- [SUPPLIED RECORDS]
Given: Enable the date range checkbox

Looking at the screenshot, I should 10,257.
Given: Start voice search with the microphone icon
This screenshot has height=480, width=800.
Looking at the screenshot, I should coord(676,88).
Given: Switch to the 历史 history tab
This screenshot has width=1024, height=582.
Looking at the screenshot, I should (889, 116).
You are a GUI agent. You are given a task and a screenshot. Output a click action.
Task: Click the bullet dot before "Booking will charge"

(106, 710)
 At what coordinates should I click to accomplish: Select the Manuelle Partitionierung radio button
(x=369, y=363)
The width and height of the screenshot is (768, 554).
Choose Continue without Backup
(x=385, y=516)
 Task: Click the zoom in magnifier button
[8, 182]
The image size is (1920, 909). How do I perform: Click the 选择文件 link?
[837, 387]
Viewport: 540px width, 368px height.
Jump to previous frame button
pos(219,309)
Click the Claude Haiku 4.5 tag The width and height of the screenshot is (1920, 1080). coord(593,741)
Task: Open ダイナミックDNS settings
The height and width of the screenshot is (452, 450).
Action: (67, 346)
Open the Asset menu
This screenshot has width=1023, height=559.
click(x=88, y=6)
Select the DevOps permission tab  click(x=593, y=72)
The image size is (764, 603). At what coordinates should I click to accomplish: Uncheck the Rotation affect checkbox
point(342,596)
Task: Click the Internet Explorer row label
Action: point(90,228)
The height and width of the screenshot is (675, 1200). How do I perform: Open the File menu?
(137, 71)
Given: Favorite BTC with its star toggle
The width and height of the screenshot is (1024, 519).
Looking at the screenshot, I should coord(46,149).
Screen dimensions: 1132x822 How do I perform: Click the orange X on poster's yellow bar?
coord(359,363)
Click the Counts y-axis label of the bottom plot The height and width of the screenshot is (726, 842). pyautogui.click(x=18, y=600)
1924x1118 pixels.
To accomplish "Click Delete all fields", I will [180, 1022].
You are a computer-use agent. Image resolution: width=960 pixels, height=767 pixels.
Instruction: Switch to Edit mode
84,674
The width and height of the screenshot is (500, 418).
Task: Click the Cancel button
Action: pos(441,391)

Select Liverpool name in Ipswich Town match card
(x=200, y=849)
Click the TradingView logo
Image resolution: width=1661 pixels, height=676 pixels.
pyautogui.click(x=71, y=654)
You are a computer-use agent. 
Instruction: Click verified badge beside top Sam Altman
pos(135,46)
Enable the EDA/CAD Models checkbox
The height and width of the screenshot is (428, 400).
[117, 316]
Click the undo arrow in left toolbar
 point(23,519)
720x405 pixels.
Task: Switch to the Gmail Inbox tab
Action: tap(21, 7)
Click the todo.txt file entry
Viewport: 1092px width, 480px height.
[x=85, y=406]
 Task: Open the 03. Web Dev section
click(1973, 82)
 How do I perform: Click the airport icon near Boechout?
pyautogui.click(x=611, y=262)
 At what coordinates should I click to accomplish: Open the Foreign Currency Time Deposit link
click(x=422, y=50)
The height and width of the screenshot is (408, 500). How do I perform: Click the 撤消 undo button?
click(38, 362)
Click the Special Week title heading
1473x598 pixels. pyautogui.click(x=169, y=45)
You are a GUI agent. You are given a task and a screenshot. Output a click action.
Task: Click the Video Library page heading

- [STATED PROBLEM]
Rewrite all of the material above with "checkbox" replaced by "check box" throughout, leaving everything else unchanged.

- [RESULT]
Given: Enable the date range check box

Looking at the screenshot, I should 10,257.
Given: Start voice search with the microphone icon
This screenshot has height=480, width=800.
Looking at the screenshot, I should coord(676,88).
Given: Switch to the 历史 history tab
This screenshot has width=1024, height=582.
Looking at the screenshot, I should (889, 116).
You are a GUI agent. You are given a task and a screenshot. Output a click action.
Task: Click the bullet dot before "Booking will charge"

(106, 710)
 At what coordinates should I click to accomplish: Select the Manuelle Partitionierung radio button
(x=369, y=363)
The width and height of the screenshot is (768, 554).
Choose Continue without Backup
(x=385, y=516)
 Task: Click the zoom in magnifier button
[8, 182]
The image size is (1920, 909). How do I perform: Click the 选择文件 link?
[837, 387]
Viewport: 540px width, 368px height.
Jump to previous frame button
pos(219,309)
Click the Claude Haiku 4.5 tag The width and height of the screenshot is (1920, 1080). coord(593,741)
Task: Open ダイナミックDNS settings
The height and width of the screenshot is (452, 450).
Action: (67, 346)
Open the Asset menu
This screenshot has width=1023, height=559.
click(x=88, y=6)
Select the DevOps permission tab  click(x=593, y=72)
The image size is (764, 603). At what coordinates should I click to accomplish: Uncheck the Rotation affect check box
point(342,596)
Task: Click the Internet Explorer row label
Action: point(90,228)
The height and width of the screenshot is (675, 1200). How do I perform: Open the File menu?
(137, 71)
Given: Favorite BTC with its star toggle
The width and height of the screenshot is (1024, 519).
Looking at the screenshot, I should coord(46,149).
Screen dimensions: 1132x822 How do I perform: Click the orange X on poster's yellow bar?
coord(359,363)
Click the Counts y-axis label of the bottom plot The height and width of the screenshot is (726, 842). pyautogui.click(x=18, y=600)
1924x1118 pixels.
To accomplish "Click Delete all fields", I will [180, 1022].
You are a computer-use agent. Image resolution: width=960 pixels, height=767 pixels.
Instruction: Switch to Edit mode
84,674
The width and height of the screenshot is (500, 418).
Task: Click the Cancel button
Action: pos(441,391)

Select Liverpool name in Ipswich Town match card
(x=200, y=849)
Click the TradingView logo
Image resolution: width=1661 pixels, height=676 pixels.
pyautogui.click(x=71, y=654)
You are a computer-use agent. 
Instruction: Click verified badge beside top Sam Altman
pos(135,46)
Enable the EDA/CAD Models check box
The height and width of the screenshot is (428, 400).
[117, 316]
Click the undo arrow in left toolbar
 point(23,519)
720x405 pixels.
Task: Switch to the Gmail Inbox tab
Action: tap(21, 7)
Click the todo.txt file entry
Viewport: 1092px width, 480px height.
[x=85, y=406]
 Task: Open the 03. Web Dev section
click(1973, 82)
 How do I perform: Click the airport icon near Boechout?
pyautogui.click(x=611, y=262)
 At what coordinates should I click to accomplish: Open the Foreign Currency Time Deposit link
click(x=422, y=50)
The height and width of the screenshot is (408, 500). How do I perform: Click the 撤消 undo button?
click(38, 362)
Click the Special Week title heading
1473x598 pixels. pyautogui.click(x=169, y=45)
You are a GUI agent. You are given a task and a screenshot. Output a click action.
Task: Click the Video Library page heading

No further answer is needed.